Did Darwin kill God?
Sermon preached in St Salvator's Chapel, St Andrews on 4th October 2009 by Denis Alexander (www.faraday-institute.org)
Readings: Psalm 104: 1 - 24 & Hebrews 1: 1 - 4; 2: 5 - 12
It probably has not escaped your attention that this year marks a double anniversary for Charles Darwin: 1809 for the year of his birth, and 1859 for the publication of his most famous work On the Origin of Species. There has already been a flurry of television programmes to mark the centenary, a week-long Darwin Festival in Cambridge back in early July, and a huge outpouring of new books. Then a few days ago the film Creation went on general release, portraying the life of Charles Darwin and his devoutly Christian wife Emma in the years leading up to the publication of On the Origin of Species. Like the TV programmes, much of the portrayal of Darwin in this film is just made up for dramatic effect. In it Thomas Henry Huxley, Darwin's great defender, exhorts him to hurry up and complete the manuscript of On the Origin of Species because the new book would, in Huxley's view, mark 'the death of God'. As it happens, there is no historical evidence at all for such an episode, and in any case Darwin was already doing all he could to finish his manuscript as quickly as possible.
So a lot of the media hype surrounding the Darwin double anniversary this year does seem to depend on generating a mythology of conflict, of portraying the radical new theory of evolution as being resisted by Church authorities, as they carried out a rearguard action against the inevitable takeover by science of domains that previously belonged to religion. Darwin has even been portrayed as an icon of atheism, proposing the theory of evolution with the deliberate aim of subverting the claims of Christian faith. In reality, all this is complete fantasy.
Darwin himself of course read divinity at Cambridge and was heading for ordination in the Church of England when he was recruited to serve as the naturalist for what turned out to be a 5-year voyage on The Beagle.
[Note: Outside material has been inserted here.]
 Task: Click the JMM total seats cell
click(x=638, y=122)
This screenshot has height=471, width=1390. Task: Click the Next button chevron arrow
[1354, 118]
After the voyage, he gradually drifted away from an active Christian faith, partly it is thought through his own experience of suffering, for he lost three members of his own family in childhood, and was eventually content to call himself an agnostic, once the word had been invented by his friend Huxley.
But Darwin was never an atheist, writing to a John Fordyce in 1879: 'It seems to me absurd to doubt that a man may be an ardent Theist & an evolutionist'. 'In my most extreme fluctuations,' he continued, 'I have never been an atheist in the sense of denying the existence of a God.' And here is Darwin in another letter, this time written to the aggressive atheist Edward Aveling who wanted to use evolution for an anti-religious campaign: 'Why should you be so aggressive?' Darwin writes, 'Is anything gained by trying to force these new ideas upon the mass of mankind?'
Misguided attempts to recruit evolution in support of atheism are nothing new, but Darwin himself would have none of it. We need to rescue Darwin from the image of an atheist battling religion in order to establish his new atheistic scientific theory, an image propagated today to serve two very different agendas, by the so-called 'new atheists' on one hand who wish to invest evolution with atheism, and by the creationists on the other hand who wish to hold Darwin up as the wicked anti-theologian who undermines religious belief. In reality Darwin fits neither mould, and refused to ally himself with any campaigning ideology. As Darwin remarked in a letter to Henry Ridley (28 Nov 1878): 'Dr Pusey [the Oxford divine] was mistaken in imagining that I wrote the Origin with any relation whatever to Theology. I should have thought that this would have been evident to anyone who has taken the trouble to read the book.' Indeed so.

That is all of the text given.